+++ PASSAGE PROVIDED

[llvm-commits] [PATCH] Invariants (and Assume Aligned) - LLVM

Wed Dec 5 17:03:24 PST 2012

This patch assumes that asserted conditions are globally true. This
significantly restricts their usefulness. Everything's easy if we just
think about asserting properties for an entire function:

void foo(void *p) {
  __builtin_assume(p is aligned or whatever);
  use(p);
}

However, as soon as a function like this can get inlined into a
perfectly reasonable callsite like this:

  if (p is aligned or whatever)
    foo(p);
  else
    do_something_slow(p);

it doesn't work anymore, because it would apply to all uses of p in
the caller, including uses where p isn't aligned.

It seems that the intuitive semantics would be that an assertion
should hold for all the uses dominated by an assertion statement.
Requiring dominator trees for anything that wants to use assertion
information would unfortunately keep it out of instcombine, where it
would be very useful, so this is a significant problem. The
tentatively established way to solve this kind of problem is to make
the assertion return a copy of the value it is asserting a predicate
about. Something like this:

  pp = __buiiltin_assume(p, p != 0);

Then, the predicate would be asserted for pp, but not p, and it would
be anchored in the SSA graph, so the dominance properties would be
preserved implicitly, rather than requiring explicit dominance
queries. The presence of this intrinsic in the SSA graph will require
special-casing in passes like instcombine which do pattern-matching,
to avoid missing patterns.

Note that this approach doesn't automatically eliminate the problem of
anchoring the intrinsic with respect to the surrounding control flow
and side effects. Presumably, it would still be useful to let the
intrinsic appear to have side effects to achieve this, as it does in
the current patch. That will interfere with GVN, DSE, LICM, and many
other optimizations, but these problems can be special-cased around.

The other big topic to discuss in this patch is ephemeral values. This
would be a significant landmark change.

Ephemeral values add uses of values to the program which wouldn't
otherwise be there. This has its purpose of course, but also its
downsides, as it will interfere with use_empty() and hasOneUse()

++++++

§ **WHAT IS ASKED**
• A. Translate this sentence from the LLVM patch discussion above into Spanish: "The other big topic to discuss in this patch is ephemeral values."
• B. In the LLVM patch discussion above, which pass would be kept from using assertion information if dominator trees were required?

+++ DATA EXTRACT

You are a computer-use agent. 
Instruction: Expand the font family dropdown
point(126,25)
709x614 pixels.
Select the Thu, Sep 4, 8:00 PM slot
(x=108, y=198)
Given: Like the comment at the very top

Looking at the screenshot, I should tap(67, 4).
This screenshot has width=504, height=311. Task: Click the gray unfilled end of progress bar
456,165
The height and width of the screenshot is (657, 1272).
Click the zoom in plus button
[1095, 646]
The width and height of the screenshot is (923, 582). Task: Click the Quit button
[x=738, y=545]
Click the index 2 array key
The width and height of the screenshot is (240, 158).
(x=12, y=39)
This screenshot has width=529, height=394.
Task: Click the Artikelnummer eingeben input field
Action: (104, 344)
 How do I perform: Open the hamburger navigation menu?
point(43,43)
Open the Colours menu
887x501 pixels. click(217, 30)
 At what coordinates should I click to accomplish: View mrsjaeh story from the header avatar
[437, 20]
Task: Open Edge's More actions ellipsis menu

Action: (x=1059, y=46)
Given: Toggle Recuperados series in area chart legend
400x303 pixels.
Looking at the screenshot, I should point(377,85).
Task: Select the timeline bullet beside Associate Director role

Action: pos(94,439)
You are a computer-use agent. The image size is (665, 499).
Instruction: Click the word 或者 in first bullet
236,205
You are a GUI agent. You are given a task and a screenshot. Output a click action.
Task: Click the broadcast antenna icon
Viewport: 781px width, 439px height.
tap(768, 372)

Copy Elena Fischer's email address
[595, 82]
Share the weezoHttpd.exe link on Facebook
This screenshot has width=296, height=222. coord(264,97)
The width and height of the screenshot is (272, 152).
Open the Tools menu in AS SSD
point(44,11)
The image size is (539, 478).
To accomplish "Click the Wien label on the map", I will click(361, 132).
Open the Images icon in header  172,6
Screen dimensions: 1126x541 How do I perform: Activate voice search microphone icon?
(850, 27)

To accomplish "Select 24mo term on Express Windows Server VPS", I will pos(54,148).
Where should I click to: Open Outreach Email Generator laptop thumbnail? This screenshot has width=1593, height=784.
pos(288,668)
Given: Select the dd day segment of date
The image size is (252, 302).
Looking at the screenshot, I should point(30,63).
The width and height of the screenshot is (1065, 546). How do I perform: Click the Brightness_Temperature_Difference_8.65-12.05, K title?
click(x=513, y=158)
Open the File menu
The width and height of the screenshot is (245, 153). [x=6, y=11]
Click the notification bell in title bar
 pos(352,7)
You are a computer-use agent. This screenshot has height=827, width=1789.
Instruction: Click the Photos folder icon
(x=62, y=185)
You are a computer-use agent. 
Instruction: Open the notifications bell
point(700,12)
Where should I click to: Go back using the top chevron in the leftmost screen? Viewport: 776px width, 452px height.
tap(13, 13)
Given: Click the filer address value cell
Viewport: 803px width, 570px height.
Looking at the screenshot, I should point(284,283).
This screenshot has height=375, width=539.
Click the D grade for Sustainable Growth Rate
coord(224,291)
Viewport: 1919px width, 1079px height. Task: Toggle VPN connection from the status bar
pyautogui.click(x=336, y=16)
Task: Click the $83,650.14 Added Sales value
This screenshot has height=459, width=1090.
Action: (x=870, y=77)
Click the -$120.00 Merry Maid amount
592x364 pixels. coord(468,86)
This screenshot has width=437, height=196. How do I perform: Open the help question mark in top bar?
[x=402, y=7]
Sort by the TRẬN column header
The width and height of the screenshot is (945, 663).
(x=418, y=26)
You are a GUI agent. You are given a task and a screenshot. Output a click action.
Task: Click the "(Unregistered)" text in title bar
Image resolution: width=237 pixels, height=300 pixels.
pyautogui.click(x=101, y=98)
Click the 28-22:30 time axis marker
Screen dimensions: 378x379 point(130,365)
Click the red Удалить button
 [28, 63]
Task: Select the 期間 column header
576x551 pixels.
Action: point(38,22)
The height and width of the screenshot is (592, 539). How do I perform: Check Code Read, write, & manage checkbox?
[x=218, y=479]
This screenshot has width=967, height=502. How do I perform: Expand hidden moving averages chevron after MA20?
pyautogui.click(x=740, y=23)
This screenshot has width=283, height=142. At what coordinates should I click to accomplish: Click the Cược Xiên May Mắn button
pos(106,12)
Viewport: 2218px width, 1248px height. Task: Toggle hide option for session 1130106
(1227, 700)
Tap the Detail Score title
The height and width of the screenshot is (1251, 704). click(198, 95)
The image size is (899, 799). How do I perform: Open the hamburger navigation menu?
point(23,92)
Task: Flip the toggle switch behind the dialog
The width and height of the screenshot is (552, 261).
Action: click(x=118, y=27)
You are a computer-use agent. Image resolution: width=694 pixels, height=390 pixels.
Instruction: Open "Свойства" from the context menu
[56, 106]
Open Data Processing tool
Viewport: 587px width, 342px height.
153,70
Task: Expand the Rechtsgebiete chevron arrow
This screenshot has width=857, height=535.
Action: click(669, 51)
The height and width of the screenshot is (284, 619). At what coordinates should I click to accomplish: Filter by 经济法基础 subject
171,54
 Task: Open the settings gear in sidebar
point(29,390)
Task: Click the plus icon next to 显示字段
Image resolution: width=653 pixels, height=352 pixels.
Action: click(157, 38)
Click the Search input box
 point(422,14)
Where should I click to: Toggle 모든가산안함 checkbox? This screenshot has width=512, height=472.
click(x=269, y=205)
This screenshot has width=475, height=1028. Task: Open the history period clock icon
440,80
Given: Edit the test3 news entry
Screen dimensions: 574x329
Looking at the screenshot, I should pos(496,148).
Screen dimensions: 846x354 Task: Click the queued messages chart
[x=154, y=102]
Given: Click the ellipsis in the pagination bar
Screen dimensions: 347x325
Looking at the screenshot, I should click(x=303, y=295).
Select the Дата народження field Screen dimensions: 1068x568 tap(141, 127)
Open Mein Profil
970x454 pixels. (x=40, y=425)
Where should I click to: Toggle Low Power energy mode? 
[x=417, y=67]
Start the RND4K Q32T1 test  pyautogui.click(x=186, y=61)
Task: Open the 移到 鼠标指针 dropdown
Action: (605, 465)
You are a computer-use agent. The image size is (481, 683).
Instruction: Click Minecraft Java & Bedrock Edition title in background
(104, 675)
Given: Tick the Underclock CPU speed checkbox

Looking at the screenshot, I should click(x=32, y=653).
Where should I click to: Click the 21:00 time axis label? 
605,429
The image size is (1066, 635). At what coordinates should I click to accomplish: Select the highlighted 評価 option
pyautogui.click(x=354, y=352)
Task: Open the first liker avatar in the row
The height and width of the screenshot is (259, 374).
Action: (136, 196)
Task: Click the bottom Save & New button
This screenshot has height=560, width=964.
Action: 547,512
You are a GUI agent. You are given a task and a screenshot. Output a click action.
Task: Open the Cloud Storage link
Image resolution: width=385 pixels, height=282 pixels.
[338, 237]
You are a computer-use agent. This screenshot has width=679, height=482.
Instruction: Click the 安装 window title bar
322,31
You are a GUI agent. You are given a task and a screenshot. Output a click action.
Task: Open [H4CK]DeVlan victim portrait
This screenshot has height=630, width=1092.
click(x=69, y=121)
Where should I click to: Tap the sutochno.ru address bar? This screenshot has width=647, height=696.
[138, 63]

++++++

§ **ANSWER LIST**
• A. El otro gran tema que hay que tratar en este parche son los valores efímeros.

• B. Instcombine.